**Task instructions:**
From the article on summer romances and immigration rules, extract the passage starting at "Immigration rules which" and ending at "past six months.".

**Given text:**
********************
When a summer romance can turn into a legal headache article banner image

With summer– the season of holiday romances – in full swing, some people who met their partners abroad and hope to start a life with them in the UK are in limbo waiting for a possible change to the immigration rules.


Image of a couple holding hands on a beach
Some families are split apart because they do not meet the strict requirements of the immigration rules.

Behind the often sensational tabloid headlines about immigration, lies the heartache of families split apart because they do not meet the strict requirements of the immigration rules.

Immigration rules which came into force in July 2012, set out the minimum amount that someone must earn before they can sponsor someone from outside Europe to come to live with them in the UK. The income threshold was set at a salary of at least £18,600 for the previous six months, rising to £22,400 for a family with a child and a further £2,400 for each additional child. If relying on savings alone, the rules state that you must have at least £62,500 in savings for the past six months.

The Migration Observatory has estimated that, based on these thresholds, 61% of women and 32% of men in employment in the UK would not qualify to bring in a family member.

Three families are challenging the income restrictions through the courts on the basis that they are discriminatory and interfere with their right to have a private and family life.

Mr Justice Blake described the policy as “onerous… and unjustified”. He said the court would not “strike down” the legislation, but urged the home secretary to make adjustments. The case is still on-going.
********************
[Click-target data]
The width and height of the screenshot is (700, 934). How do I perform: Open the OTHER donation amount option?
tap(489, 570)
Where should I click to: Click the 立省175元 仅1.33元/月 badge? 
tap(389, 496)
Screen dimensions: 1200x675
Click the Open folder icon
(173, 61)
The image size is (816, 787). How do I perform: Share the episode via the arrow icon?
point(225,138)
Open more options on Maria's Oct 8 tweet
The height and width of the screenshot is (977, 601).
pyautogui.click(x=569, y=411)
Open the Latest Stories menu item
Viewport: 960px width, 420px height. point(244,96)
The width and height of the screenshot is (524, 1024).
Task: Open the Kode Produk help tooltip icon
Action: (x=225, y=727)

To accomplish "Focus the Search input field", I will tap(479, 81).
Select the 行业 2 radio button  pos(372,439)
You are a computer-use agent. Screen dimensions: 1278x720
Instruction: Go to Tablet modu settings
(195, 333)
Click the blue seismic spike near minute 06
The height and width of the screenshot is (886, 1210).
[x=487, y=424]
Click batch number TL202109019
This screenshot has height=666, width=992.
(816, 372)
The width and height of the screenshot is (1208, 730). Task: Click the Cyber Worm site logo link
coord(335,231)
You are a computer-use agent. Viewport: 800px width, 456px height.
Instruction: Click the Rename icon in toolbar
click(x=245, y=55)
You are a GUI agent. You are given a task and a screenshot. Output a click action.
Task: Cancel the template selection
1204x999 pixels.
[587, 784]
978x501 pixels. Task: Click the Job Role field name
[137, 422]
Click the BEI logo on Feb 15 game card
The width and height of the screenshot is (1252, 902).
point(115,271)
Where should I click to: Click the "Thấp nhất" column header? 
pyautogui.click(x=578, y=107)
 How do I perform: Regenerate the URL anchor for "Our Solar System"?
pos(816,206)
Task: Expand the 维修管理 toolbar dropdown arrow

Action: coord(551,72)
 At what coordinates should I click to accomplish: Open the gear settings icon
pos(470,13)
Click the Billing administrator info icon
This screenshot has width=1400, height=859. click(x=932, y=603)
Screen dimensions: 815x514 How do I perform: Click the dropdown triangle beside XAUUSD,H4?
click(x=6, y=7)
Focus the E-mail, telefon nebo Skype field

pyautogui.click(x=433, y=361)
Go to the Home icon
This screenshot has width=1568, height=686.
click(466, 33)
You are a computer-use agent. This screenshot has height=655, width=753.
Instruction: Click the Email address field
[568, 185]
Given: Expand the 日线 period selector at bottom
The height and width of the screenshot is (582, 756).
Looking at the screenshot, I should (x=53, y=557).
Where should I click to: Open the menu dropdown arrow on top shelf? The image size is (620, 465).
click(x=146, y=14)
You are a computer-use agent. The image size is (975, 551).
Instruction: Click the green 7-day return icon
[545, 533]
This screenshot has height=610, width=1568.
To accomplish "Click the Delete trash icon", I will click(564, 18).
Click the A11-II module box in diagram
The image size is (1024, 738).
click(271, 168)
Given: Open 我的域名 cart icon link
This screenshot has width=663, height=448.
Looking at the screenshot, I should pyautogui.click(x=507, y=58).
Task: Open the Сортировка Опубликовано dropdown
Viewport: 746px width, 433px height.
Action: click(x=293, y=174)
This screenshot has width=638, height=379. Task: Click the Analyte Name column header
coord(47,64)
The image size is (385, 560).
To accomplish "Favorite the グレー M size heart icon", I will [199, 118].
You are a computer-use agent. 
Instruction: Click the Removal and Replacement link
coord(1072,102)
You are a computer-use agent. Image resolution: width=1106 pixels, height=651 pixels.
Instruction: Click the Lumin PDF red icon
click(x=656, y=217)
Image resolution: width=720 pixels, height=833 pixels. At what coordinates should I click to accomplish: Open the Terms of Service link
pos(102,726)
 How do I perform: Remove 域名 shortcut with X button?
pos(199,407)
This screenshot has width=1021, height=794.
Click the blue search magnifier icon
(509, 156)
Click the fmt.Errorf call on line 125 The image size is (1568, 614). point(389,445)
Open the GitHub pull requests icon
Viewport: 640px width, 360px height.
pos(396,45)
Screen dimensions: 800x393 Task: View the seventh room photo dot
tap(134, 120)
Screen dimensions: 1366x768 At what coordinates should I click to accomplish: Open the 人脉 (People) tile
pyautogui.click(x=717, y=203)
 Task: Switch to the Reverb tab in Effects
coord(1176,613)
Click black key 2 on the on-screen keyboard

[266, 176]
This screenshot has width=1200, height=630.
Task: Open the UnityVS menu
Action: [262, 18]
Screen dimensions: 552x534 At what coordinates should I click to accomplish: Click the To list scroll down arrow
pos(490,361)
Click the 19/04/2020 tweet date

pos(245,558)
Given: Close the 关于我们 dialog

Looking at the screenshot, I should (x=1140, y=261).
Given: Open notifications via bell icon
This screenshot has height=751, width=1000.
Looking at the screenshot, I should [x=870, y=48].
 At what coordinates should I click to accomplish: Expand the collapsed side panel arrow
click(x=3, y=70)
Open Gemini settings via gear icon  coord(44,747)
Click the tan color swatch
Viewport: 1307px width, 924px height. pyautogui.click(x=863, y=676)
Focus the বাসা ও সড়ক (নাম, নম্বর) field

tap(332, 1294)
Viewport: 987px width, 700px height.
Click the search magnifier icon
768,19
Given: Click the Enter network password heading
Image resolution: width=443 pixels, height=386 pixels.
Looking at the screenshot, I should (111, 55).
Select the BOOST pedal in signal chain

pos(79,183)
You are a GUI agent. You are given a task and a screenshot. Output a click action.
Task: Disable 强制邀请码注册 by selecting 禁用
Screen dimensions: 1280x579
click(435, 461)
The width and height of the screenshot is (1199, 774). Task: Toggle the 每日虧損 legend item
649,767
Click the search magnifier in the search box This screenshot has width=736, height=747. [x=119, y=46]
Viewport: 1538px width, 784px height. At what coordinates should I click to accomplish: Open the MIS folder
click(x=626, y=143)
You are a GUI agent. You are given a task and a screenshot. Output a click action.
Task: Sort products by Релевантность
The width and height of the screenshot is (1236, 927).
********************
**Result for this task:**
Immigration rules which came into force in July 2012, set out the minimum amount that someone must earn before they can sponsor someone from outside Europe to come to live with them in the UK. The income threshold was set at a salary of at least £18,600 for the previous six months, rising to £22,400 for a family with a child and a further £2,400 for each additional child. If relying on savings alone, the rules state that you must have at least £62,500 in savings for the past six months.